▸ **Input records**

▼

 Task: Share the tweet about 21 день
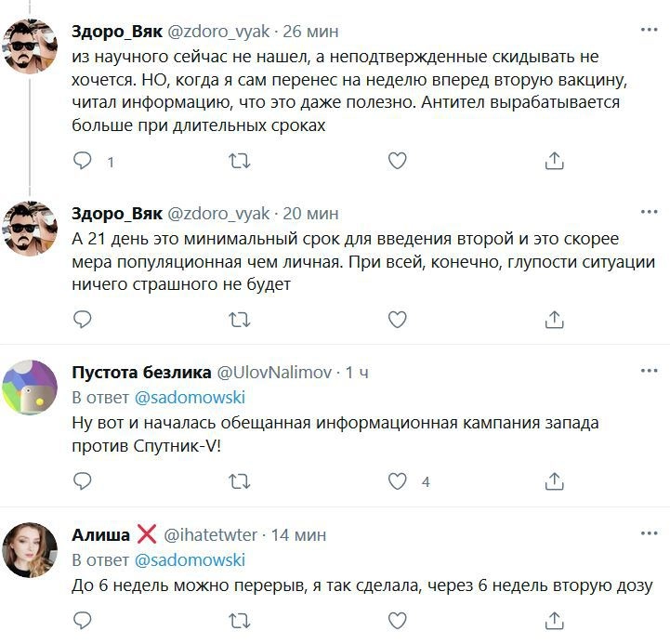click(x=554, y=320)
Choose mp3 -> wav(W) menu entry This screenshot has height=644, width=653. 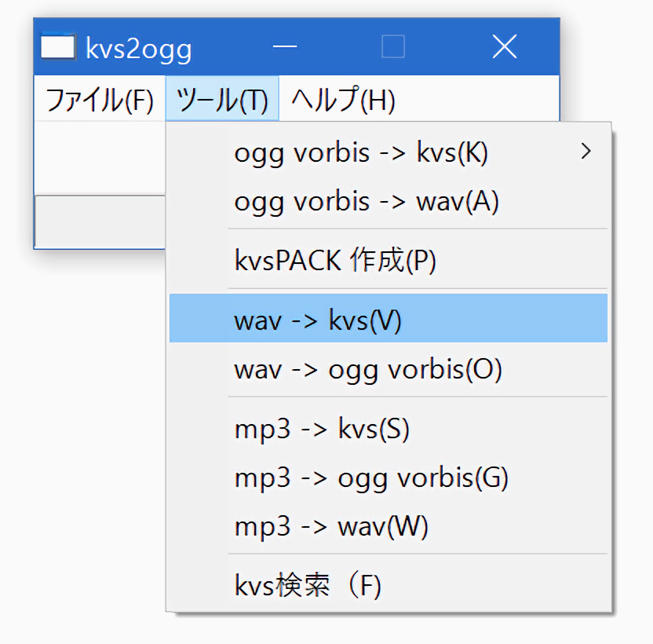click(331, 526)
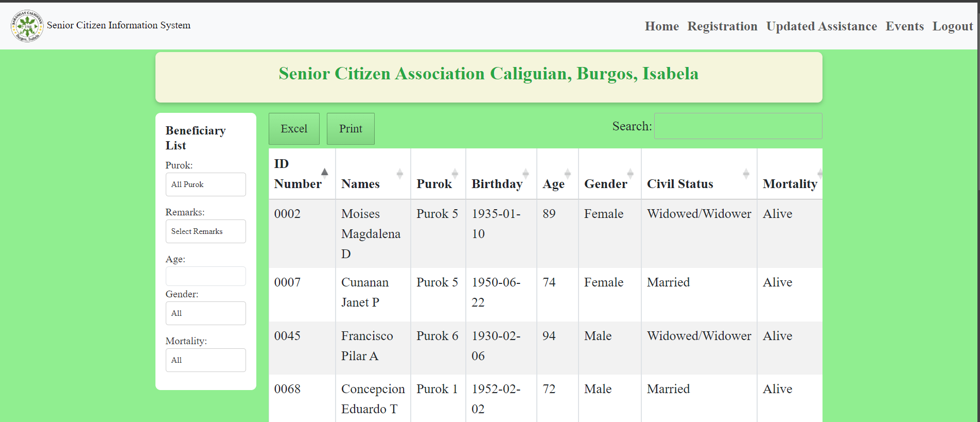
Task: Click the Print button
Action: [351, 129]
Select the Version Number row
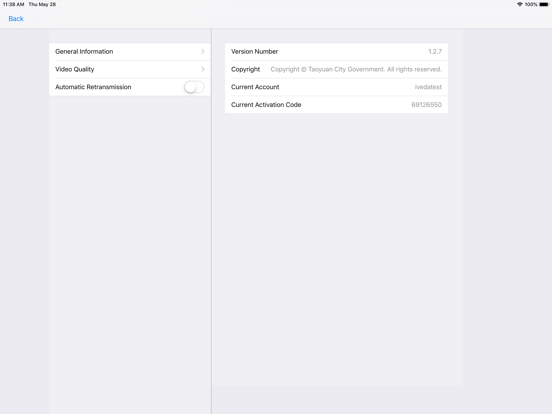 coord(336,51)
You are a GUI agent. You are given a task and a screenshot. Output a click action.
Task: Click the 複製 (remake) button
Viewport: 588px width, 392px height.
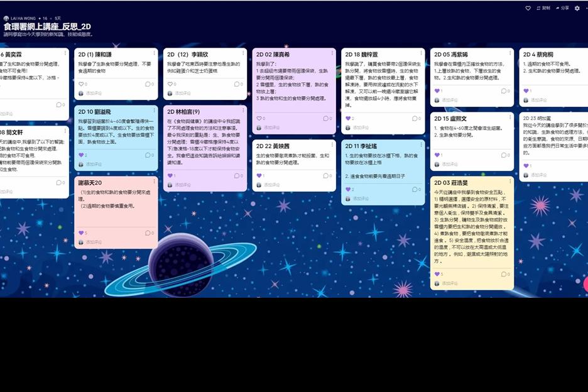click(543, 8)
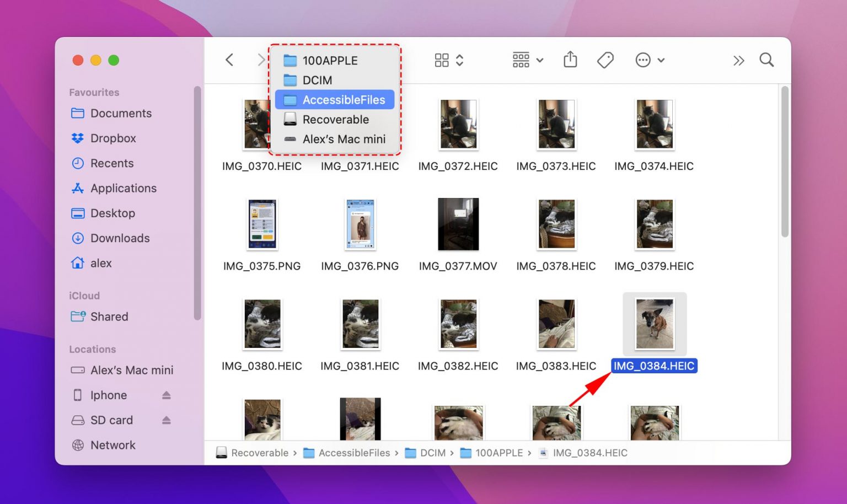Click the back navigation arrow
The height and width of the screenshot is (504, 847).
tap(229, 60)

▲

▸ **What this task involves**
An exact copy of the lines from the line containing "You are a GUI" through the final line of the listing, without pictures, is the expected result.

▸ **Response to the exercise**
You are a GUI agent. You are given a task and a screenshot. Output a click action.
Task: Click the 複製 (remake) button
Viewport: 588px width, 392px height.
click(543, 8)
Click the back navigation arrow
The height and width of the screenshot is (504, 847).
tap(229, 60)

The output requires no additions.